3.3 Tolerability In addition to safety and toxicity issues, the tolerability of an API under a specific route of administration may also be affected by the specific salt form of the drug. For example, for oral drugs, the potential for the API to cause gastrointestinal irritation and/or ulcers may be partly due to differences in water solubility and dissolution rates among different salt bases of the drug. For instance, in a porcine esophageal model, the effects of five different salt forms of apraclonidine and placebo on ulcer formation were compared [24]. Highly water-soluble hydrochloride and fumarate salts of apraclonidine resulted in the highest plasma API concentrations and induced severe esophageal lesions, while benzoate, maleate, and sebacate—the low water-solubility salts—had no irritating effects on the esophagus. Additionally, compared to intraduodenal administration of the same dose and salt form, intraesophageal injection of apraclonidine hydrochloride resulted in much higher plasma levels of apraclonidine, possibly due to avoidance of first-pass hepatic metabolism after esophageal absorption, leading to higher bioavailability.

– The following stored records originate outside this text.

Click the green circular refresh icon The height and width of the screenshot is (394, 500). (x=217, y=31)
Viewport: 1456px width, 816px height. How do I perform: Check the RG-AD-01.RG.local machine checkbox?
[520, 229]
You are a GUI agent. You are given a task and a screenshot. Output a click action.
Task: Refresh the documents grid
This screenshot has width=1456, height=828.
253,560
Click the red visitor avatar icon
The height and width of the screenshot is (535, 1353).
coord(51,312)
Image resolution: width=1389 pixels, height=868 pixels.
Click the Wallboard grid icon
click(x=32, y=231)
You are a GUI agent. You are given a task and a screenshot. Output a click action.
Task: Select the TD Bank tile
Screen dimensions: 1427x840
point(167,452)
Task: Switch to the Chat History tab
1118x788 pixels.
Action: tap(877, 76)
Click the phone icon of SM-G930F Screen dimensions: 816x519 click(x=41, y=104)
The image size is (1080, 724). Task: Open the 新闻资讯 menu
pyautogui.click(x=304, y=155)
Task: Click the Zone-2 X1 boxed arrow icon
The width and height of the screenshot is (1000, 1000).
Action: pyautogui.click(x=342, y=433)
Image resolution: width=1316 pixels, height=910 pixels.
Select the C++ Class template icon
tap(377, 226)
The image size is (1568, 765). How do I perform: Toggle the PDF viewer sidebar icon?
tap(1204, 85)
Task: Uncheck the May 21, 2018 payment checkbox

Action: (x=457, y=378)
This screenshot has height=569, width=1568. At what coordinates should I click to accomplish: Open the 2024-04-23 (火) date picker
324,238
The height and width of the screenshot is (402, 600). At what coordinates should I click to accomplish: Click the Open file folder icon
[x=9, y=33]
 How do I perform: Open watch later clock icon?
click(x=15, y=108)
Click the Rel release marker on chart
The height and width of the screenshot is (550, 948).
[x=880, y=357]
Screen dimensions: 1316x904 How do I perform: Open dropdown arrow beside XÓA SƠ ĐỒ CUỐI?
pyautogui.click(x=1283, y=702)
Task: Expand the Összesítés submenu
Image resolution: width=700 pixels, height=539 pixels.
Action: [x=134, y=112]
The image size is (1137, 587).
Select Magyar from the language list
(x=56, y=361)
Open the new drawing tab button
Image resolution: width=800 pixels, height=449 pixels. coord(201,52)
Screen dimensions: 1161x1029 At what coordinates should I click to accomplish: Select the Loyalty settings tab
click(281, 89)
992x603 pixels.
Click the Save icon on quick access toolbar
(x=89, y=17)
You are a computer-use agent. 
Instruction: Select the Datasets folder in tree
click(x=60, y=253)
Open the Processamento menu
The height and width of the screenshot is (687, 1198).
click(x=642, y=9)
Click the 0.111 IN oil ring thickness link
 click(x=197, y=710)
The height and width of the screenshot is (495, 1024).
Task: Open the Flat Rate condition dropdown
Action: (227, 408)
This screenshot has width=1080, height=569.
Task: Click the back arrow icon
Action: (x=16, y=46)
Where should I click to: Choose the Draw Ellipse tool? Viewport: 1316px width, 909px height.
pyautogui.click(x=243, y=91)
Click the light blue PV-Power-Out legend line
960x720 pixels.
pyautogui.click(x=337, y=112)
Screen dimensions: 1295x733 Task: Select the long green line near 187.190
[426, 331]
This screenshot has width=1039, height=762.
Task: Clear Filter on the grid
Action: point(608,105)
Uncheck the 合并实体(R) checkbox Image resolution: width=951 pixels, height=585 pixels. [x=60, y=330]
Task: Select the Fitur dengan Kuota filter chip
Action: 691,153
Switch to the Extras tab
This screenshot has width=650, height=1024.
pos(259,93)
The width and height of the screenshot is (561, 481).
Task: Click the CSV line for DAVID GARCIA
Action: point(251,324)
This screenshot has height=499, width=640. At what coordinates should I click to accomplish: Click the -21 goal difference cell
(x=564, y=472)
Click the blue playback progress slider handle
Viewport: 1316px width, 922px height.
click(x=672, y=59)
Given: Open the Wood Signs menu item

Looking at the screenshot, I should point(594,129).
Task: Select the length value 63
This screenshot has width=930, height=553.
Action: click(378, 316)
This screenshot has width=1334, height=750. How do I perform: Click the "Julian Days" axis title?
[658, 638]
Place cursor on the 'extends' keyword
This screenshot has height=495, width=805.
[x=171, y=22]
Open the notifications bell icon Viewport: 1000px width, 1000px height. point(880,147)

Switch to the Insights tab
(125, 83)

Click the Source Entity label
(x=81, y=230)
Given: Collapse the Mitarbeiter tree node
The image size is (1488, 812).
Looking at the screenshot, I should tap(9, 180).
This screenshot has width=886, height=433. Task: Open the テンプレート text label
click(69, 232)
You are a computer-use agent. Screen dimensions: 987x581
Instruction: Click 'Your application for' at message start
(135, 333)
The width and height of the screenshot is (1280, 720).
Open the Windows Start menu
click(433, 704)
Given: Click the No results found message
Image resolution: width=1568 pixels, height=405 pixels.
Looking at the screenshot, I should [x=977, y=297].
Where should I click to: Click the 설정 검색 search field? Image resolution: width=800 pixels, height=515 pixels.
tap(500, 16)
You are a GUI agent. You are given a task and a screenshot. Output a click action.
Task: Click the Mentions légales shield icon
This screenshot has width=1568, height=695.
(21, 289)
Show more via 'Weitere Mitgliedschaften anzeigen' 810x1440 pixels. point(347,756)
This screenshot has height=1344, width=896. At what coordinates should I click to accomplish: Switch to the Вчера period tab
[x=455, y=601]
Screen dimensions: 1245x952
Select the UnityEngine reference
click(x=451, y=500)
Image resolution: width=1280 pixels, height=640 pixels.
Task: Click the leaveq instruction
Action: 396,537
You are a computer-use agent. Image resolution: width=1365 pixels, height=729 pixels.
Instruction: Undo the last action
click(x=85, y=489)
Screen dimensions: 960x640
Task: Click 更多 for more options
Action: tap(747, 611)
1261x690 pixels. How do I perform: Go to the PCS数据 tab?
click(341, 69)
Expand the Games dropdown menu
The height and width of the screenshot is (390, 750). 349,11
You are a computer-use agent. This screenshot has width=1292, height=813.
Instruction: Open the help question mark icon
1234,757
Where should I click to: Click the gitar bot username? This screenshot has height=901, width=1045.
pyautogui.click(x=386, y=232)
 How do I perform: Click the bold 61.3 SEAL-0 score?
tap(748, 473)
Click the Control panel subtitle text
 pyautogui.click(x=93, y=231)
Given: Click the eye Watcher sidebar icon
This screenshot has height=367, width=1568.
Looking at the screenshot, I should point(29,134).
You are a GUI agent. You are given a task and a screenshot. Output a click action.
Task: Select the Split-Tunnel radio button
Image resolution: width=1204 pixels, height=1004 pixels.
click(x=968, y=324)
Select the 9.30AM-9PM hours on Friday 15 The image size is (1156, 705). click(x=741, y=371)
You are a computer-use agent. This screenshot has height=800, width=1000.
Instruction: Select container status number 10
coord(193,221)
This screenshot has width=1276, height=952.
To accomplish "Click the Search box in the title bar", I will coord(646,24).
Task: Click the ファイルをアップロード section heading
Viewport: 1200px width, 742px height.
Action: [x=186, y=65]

In summary, for salt-modified products, achieving bioequivalence with the originator product is not sufficient; comprehensive evaluation of specific impurities, stability, polymorphic characteristics, and resulting safety, toxicity, and tolerability issues should be conducted based on the product's physicochemical properties and synthesis route. For newly developed products, when considering modification of salt forms, in addition to the above issues, legal and regulatory aspects such as patents should also be considered.
Declaration The content of this article is solely for academic scientific discussion and does not serve as a basis for registration applications.